Optimizing Iol Power Calculation In Cataract Patients With Prior Radial Keratotomy And Lasik
Published 2025 - 43rd Congress of the ESCRS
Reference: PO450 | Type: Free paper | DOI: 10.82333/x2p4-sp56
Authors: Kristof Vandekerckhove 1 , Mark Rabinovich* 1
1Clinical Study Department,Vista Alpina Eye Clinic,Visp,Switzerland
Purpose
This study aims to evaluate the accuracy of intraocular lens (IOL) power calculation formulas in cataract patients with a history of both radial keratotomy (RK) and LASIK, identifying the most reliable methods for predicting postoperative refractive outcomes in this complex patient population.
Setting
Terciary Care Center
Methods
The study included 10 eyes from five patients with a history of both RK and LASIK who underwent cataract surgery. Preoperative biometric and corneal topographic measurements were recorded, and postoperative subjective refraction was analyzed.

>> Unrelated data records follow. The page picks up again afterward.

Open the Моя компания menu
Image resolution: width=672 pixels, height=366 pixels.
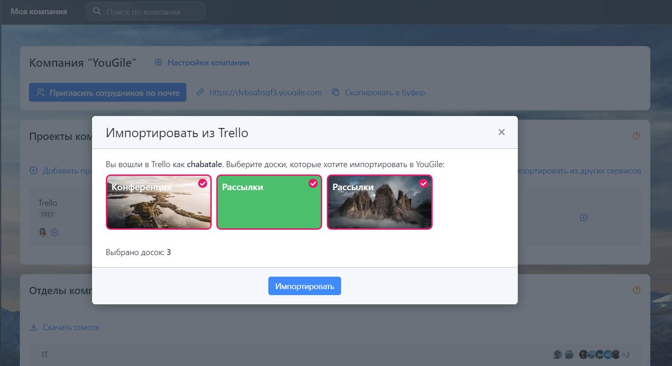point(39,12)
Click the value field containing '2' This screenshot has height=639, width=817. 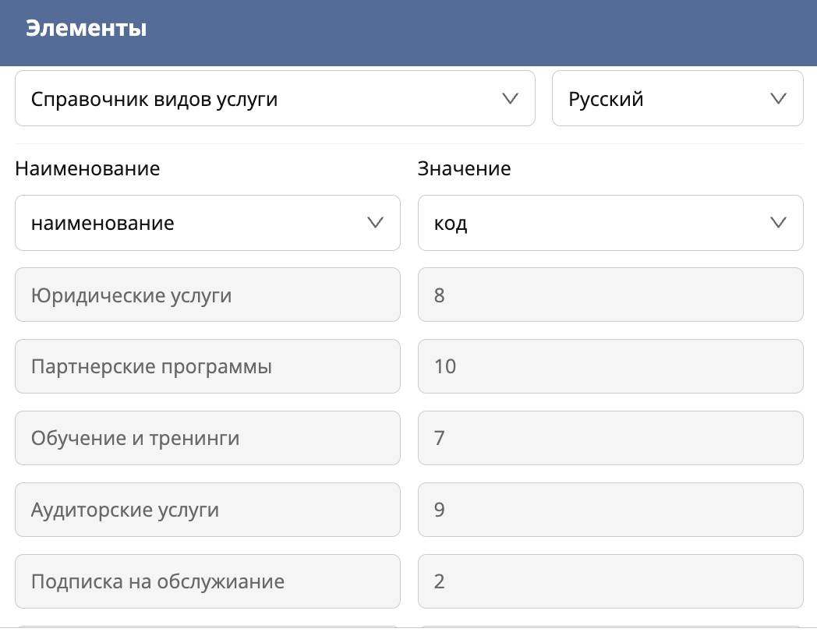click(x=610, y=581)
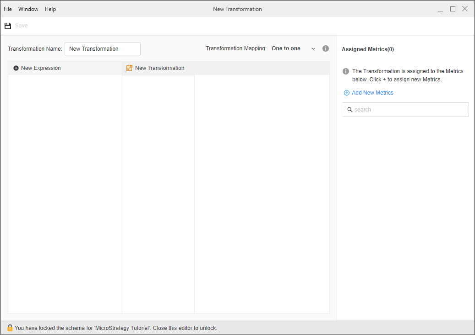Click the Save text in toolbar

[x=22, y=26]
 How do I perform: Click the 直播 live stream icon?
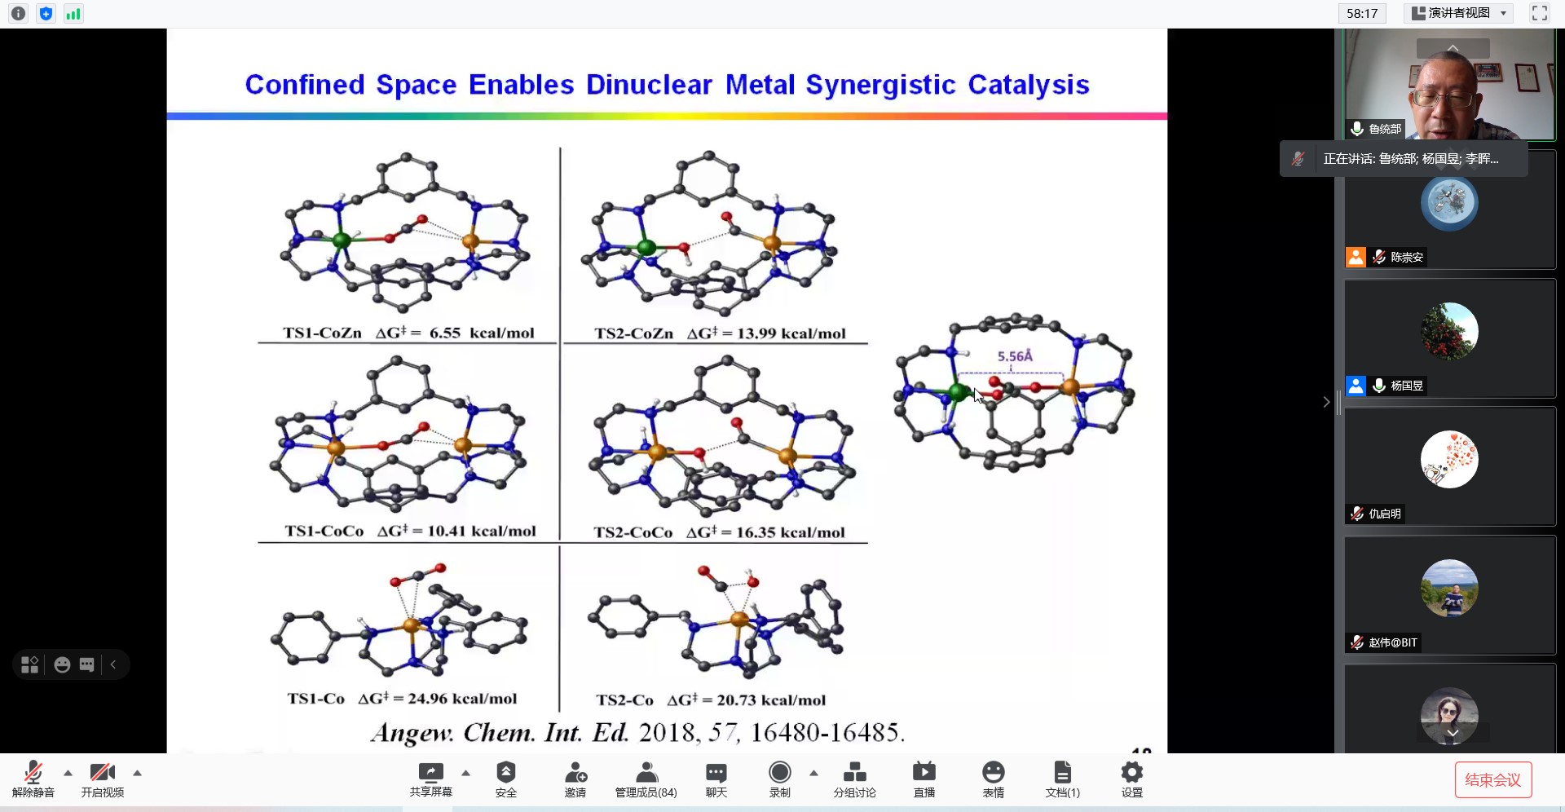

Nine IOL power calculation formulas were assessed: Barrett True-K, Shammas, True-K, Haigis L, Holladay 1, Pearl-DGS, Kane, Hoffer Post RFX, and EVO Post RFX. Accuracy was evaluated based on mean arithmetic error (MAE) and mean absolute error (MAE), and paired t-tests were used to determine statistical differences in predictive performance among the formulas.
Results
Holladay 1 demonstrated the highest accuracy, with a mean absolute error of 0.50 ± 0.67, while Haigis L exhibited the least variance in prediction, with a variance of 0.89. Paired comparisons showed a statistically significant difference between Holladay 1 and the Pearl-DGS calculator (p = 0.021), as well as a highly significant difference between the Pearl-DGS calculator and EVO Post RFX (p < 0.0001). No significant differences were found between Barrett True-K and Kane (p = 1.000) or between Barrett True-K and Holladay 1 (p = 0.051). Correlation analysis indicated strong agreement among multiple formulas, with Pearson’s correlation values exceeding 0.7 in most cases.
Conclusions
The findings suggest that Holladay 1 provides the most precise IOL power calculations for patients with a history of RK and LASIK. Strong correlations were observed among several formulas, indicating that multiple approaches can yield reliable results. However, variations in predictive accuracy highlight the importance of formula selection based on individual patient characteristics. Further studies with larger sample sizes are warranted to validate these findings and refine predictive models for post-refractive cataract patients.